_DOCUMENT EXCERPT:_
START

BERT Embedding

BERTEmbedding is based on keras-bert. The embeddings itself are wrapped into our simple embedding interface so that they can be used like any other embedding.

BERTEmbedding support BERT variants like ERNIE, but need to load the tensorflow checkpoint. If you intrested to use ERNIE, just download tensorflow_ernie and load like BERT Embedding.

!!! tip When using pre-trained embedding, remember to use same tokenize tool with the embedding model, this will allow to access the full power of the embedding

  1. kashgari.embeddings.BERTEmbedding(model_folder: str,
  2. layer_nums: int = 4,
  3. trainable: bool = False,
  4. task: str = None,
  5. sequence_length: Union[str, int] = 'auto',
  6. processor: Optional[BaseProcessor] = None)

Arguments

  • model_folder: path of checkpoint folder.
  • layer_nums: number of layers whose outputs will be concatenated into a single tensor, default 4, output the last 4 hidden layers as the thesis suggested.
  • trainable: whether if the model is trainable, default False and set it to True for fine-tune this embedding layer during your training.
  • task: kashgari.CLASSIFICATION kashgari.LABELING. Downstream task type, If you only need to feature extraction, just set it as kashgari.CLASSIFICATION.
  • sequence_length: 'auto', 'variable' or integer. When using 'auto', use the 95% of corpus length as sequence length. When using 'variable', model input shape will set to None, which can handle various length of input, it will use the length of max sequence in every batch for sequence length. If using an integer, let’s say 50, the input output sequence length will set to 50.

END

_GOAL OF THE EXERCISE:_
Decide whether each statement agrees with the BERT Embedding page. Answer yes or no, and quote the words from the page that settle it.
(a) The layer_nums argument defaults to 4.
(b) Setting sequence_length to 'auto' makes the model use the length of the longest sequence in every batch.
(c) The trainable argument defaults to True.
The rows that come next have no connection to the BERT Embedding page.

_DATASET ROWS:_
START

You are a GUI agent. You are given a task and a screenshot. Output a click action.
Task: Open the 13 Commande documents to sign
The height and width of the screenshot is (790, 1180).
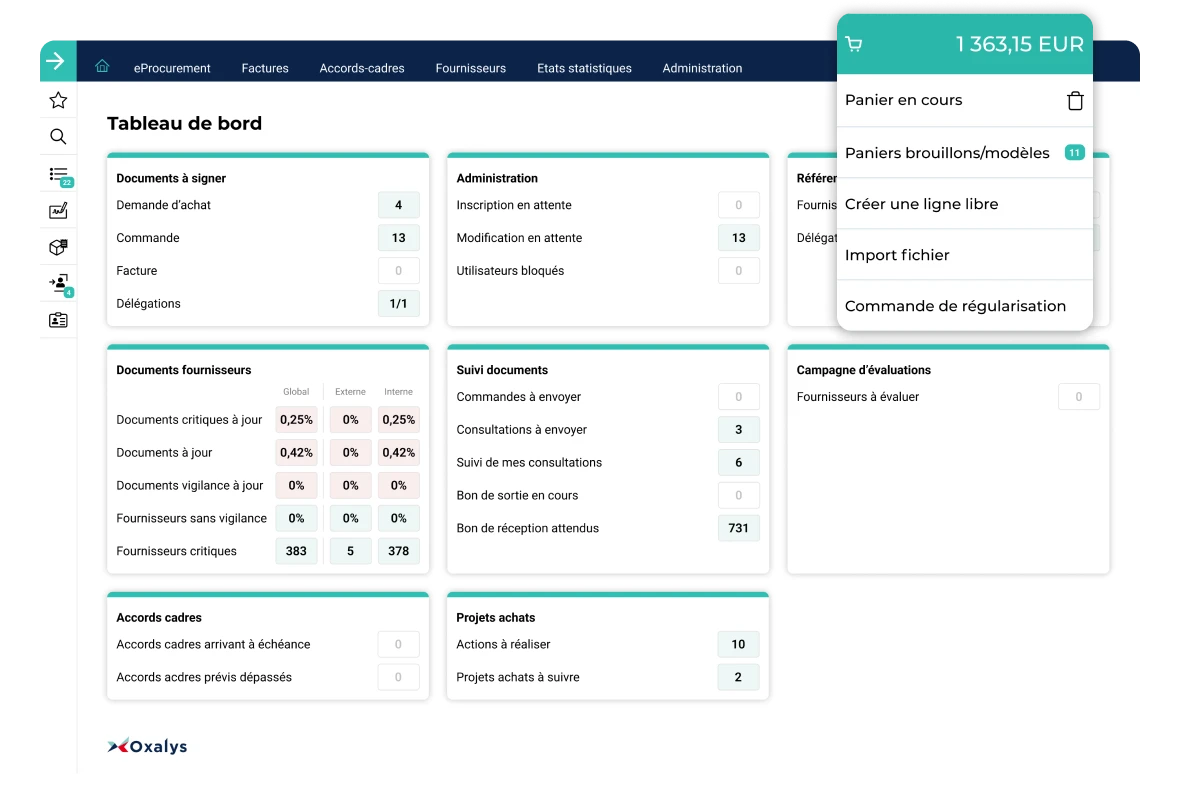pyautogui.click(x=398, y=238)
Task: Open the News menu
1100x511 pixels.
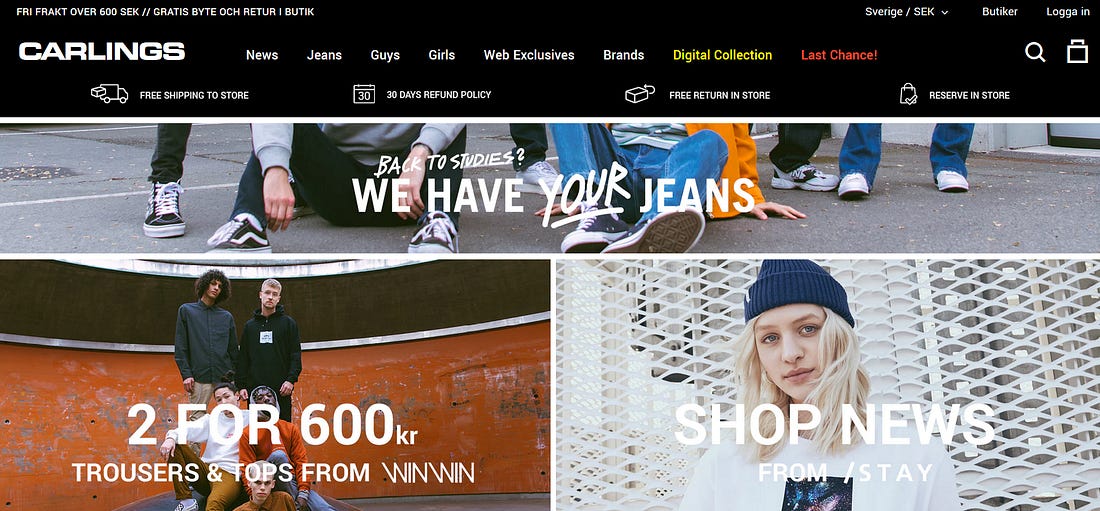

END

_THE RESULT:_
(a) Yes: "layer_nums: int = 4"
(b) No: "When using 'auto', use the 95% of corpus length as sequence length."
(c) No: "default False"